Work to complete:
A single figure is required: the number of lines below that contain "Locate".

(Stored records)

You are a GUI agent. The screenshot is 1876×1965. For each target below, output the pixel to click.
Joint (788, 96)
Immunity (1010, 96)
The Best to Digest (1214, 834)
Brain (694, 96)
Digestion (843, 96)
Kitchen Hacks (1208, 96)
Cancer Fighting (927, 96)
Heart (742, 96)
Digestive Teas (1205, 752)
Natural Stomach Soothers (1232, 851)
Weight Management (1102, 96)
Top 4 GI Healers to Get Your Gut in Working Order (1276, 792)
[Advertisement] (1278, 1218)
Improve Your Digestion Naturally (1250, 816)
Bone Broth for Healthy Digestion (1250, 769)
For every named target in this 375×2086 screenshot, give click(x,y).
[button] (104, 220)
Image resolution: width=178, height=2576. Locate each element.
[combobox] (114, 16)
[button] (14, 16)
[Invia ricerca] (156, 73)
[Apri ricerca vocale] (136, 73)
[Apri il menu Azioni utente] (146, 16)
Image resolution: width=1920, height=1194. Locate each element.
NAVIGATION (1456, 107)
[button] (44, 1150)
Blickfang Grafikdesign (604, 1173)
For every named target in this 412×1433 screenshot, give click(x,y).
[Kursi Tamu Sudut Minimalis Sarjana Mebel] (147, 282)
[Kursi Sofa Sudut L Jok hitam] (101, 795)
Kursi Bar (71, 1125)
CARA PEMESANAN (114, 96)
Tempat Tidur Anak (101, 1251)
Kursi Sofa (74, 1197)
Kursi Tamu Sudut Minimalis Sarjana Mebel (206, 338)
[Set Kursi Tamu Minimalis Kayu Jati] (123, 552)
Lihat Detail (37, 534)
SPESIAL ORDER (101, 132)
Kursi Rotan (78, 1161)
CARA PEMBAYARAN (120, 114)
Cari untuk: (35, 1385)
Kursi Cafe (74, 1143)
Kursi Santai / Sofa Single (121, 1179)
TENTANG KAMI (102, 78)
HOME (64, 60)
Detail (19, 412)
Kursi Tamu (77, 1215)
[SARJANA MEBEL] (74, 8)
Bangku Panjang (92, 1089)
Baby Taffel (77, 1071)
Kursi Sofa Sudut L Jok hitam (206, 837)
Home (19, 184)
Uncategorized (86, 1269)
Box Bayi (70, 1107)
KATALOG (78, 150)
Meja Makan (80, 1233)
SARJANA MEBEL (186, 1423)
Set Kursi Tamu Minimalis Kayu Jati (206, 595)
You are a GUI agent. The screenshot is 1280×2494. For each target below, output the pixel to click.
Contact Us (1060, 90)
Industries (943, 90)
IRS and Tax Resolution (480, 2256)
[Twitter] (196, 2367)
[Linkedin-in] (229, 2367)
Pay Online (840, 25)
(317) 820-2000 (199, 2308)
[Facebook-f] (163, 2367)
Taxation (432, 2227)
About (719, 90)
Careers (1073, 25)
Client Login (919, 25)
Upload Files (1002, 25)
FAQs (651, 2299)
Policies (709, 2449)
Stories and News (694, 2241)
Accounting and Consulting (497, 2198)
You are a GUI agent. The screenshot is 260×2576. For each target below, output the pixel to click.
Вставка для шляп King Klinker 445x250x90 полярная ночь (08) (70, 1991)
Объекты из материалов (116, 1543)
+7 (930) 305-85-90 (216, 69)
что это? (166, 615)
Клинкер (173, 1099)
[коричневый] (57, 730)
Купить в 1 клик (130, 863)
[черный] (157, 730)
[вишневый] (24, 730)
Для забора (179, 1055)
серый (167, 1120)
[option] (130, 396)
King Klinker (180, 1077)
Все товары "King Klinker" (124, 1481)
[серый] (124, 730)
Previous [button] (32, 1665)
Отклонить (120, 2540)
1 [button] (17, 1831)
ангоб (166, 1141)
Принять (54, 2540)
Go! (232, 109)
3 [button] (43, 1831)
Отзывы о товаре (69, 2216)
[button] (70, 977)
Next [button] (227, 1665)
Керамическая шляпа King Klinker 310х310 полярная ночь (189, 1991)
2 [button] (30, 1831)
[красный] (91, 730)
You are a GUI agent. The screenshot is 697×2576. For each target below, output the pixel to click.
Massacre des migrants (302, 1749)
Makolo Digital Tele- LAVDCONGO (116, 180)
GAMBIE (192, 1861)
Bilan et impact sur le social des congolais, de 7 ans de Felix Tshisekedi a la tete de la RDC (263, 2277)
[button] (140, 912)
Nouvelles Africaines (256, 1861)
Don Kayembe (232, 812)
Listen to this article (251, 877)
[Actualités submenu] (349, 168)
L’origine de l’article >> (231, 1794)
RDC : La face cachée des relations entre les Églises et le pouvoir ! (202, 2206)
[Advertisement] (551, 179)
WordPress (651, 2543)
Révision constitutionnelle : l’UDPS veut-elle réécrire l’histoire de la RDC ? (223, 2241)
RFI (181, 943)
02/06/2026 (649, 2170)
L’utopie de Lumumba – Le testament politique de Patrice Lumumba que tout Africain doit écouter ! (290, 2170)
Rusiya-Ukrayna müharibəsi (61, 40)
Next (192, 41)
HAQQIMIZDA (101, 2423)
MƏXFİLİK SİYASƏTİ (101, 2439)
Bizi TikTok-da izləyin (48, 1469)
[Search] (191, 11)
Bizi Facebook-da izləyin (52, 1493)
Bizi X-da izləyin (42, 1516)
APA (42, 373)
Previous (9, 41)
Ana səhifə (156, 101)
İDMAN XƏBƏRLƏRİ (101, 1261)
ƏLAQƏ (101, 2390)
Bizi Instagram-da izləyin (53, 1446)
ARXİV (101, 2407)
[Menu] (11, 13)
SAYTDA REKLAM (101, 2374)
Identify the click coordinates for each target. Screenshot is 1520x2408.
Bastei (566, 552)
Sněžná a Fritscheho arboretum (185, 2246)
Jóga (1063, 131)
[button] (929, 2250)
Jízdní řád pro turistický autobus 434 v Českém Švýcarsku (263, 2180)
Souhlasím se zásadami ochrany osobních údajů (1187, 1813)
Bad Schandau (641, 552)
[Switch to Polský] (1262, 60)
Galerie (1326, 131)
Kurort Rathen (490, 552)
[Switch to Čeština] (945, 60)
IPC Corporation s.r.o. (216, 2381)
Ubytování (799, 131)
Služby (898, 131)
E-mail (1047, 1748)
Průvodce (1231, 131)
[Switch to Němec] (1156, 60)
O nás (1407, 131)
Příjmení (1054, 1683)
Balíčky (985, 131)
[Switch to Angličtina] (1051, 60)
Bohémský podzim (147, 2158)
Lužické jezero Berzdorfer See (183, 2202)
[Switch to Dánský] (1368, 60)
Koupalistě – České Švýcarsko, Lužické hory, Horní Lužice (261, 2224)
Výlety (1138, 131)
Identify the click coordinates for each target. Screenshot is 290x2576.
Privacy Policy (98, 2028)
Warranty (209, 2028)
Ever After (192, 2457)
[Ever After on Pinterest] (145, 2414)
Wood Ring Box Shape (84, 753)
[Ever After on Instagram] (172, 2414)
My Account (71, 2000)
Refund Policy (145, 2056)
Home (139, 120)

Result:
2